In Overeaters Anonymous, we have tools of recovery that help us to recover on a daily basis. These tools of recovery are a plan of eating, sponsorship, meetings, the telephone, writing, literature, anonymity, service, and action plan. Many of us have found that we can’t abstain from compulsive eating and compulsive food behaviors unless we use OA’s nine tools of recovery.
Plan of Eating
A plan of eating helps us abstain from compulsive eating to achieve and maintain a healthy weight. For specific dietary or nutritional guidance, OA suggests working with a doctor, dietitian or nutritionist who can create an individualized meal plan that fits your needs. This tools addresses the physical aspects of our disease so we can move beyond the food to a happier, healthier, more spiritual life.
Sponsorship
Sponsors are OA members who are living the the Twelve Steps and Twelve Traditions to the best of their ability, and are committed to abstinence. We ask a sponsor to help us through our program of recovery on all three levels: physical, emotional, and spiritual.
Meetings
Meetings are gatherings of two or more compulsive eaters who come together to share their personal experience, and the strength and hope OA has given them. Meetings give us an opportunity to identify our common problem, confirm our common solution, and share the gifts we receive through this program.
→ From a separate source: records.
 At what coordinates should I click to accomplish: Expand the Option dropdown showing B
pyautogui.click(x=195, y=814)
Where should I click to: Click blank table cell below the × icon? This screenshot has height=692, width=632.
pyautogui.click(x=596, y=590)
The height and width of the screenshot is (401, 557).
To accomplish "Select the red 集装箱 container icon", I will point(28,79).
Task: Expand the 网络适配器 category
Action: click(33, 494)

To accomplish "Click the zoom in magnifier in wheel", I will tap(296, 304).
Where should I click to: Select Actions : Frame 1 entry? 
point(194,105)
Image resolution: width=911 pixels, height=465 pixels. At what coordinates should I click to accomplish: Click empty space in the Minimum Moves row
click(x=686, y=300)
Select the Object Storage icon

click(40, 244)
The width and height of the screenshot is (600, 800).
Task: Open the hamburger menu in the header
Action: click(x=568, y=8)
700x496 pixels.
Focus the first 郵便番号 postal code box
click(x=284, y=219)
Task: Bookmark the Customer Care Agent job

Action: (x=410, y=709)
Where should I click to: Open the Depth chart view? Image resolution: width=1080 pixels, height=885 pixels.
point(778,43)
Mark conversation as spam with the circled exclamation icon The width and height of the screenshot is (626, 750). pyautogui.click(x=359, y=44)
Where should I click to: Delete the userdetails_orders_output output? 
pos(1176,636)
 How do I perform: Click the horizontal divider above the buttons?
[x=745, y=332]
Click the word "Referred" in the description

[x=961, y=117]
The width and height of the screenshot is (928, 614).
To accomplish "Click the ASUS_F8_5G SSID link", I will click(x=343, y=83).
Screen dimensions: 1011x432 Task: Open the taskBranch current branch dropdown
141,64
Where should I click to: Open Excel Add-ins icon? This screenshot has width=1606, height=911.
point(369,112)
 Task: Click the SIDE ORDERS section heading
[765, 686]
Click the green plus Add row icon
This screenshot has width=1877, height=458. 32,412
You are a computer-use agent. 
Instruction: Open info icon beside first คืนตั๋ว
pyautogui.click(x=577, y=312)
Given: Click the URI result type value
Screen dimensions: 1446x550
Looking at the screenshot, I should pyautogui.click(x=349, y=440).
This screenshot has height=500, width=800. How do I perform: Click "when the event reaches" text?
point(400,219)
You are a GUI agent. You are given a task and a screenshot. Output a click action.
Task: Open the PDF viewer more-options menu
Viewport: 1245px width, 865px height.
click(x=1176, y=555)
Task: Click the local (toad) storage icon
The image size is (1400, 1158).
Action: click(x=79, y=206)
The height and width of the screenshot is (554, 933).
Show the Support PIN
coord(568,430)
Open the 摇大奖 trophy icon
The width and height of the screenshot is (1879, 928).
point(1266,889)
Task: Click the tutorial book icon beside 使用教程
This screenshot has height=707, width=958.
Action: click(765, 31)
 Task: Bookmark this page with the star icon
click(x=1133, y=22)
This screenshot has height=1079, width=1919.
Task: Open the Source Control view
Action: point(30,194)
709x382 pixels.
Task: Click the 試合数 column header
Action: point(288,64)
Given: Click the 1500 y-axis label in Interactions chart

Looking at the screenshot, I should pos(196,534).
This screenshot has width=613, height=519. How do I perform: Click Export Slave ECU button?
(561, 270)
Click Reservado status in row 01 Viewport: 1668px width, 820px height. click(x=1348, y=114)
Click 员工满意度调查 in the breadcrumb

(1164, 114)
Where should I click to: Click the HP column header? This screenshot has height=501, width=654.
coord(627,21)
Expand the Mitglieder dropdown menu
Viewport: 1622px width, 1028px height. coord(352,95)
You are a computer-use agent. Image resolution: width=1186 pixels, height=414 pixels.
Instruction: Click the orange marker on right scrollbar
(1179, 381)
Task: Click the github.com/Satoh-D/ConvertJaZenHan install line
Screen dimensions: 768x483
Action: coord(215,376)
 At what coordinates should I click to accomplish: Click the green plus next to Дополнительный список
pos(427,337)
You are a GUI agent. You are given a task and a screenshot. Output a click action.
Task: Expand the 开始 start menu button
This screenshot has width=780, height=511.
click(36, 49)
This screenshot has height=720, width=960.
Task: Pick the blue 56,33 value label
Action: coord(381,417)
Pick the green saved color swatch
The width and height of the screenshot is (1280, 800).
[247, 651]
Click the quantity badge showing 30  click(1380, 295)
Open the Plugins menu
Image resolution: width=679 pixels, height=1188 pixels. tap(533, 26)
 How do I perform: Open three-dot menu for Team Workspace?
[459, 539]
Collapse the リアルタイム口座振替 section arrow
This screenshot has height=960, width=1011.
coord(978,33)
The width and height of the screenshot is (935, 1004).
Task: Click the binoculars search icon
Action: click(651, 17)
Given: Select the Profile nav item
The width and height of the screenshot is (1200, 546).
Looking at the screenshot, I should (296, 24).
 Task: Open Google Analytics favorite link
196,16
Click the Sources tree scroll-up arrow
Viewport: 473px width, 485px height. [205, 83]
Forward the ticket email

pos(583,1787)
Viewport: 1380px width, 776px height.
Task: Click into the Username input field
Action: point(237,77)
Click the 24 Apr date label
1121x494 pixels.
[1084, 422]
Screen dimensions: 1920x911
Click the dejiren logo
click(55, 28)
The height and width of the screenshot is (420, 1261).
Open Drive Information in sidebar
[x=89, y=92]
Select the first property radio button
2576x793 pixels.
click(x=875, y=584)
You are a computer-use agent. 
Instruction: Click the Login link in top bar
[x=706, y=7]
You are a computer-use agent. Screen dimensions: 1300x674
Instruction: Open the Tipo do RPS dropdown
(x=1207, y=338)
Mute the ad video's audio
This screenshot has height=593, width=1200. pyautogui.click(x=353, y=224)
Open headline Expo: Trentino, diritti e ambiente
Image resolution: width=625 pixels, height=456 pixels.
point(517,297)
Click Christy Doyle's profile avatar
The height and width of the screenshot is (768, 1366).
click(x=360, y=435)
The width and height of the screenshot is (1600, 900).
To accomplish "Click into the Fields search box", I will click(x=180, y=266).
OA offers face-to-face, online and telephone meetings, all of which can help us break through the isolation of food addiction. Find a meeting
Telephone
Connecting with other OA members is another tool that helps us get out of isolation. Many members talk with their sponsors and other OA members on a daily basis. Calling, texting, or messaging another OA member can provide an immediate outlet for those hard-to-handle highs and lows we all experience.
Writing
Many of us have found that writing is an essential tool for working the Steps. Putting our thoughts and feelings down on paper (or digitally) often helps us better understand our actions and reactions more than by simply thinking or talking about them.
Literature
We read OA-approved books, pamphlets, and other literature. Many OA members finding that reading from our literature daily helps reinforce our commitment to recovery. The literature also offers us insights into our eating problem and gives us hope that there is a solution for us.
Anonymity
Anonymity offers each of us freedom of expression and protects us from gossip. Anonymity guarantees we will place principles before personalities and assures us that only we have the right to make our membership known within our community. Within our fellowship, anonymity means that whatever we share with another OA member will be held in respect and confidence. In OA, we have no stars or VIPs. We come together simply as fellow compulsive eaters.
Service
Any form of service—no matter how small—that helps reach a fellow sufferer adds to the quality of our own recovery. There are many kinds of service: leading and speaking at meetings, calling newcomers, sponsoring other members, serving as an Intergroup representative, answering calls to our hotline, planning an OA workshop, and more. “A life of sane and happy usefulness” is what we are promised as the result of working the Twelve Steps. Service helps to fulfill that promise.
Action Plan
An action plan is the process of identifying and implementing the actions that are necessary to support our individual abstinence and recovery on all three levels—physical, emotional, and spiritual. One action plan might include moderate exercise and mediation, while another might balance work, family, social, and self-care—especially important in the time of COVID-19.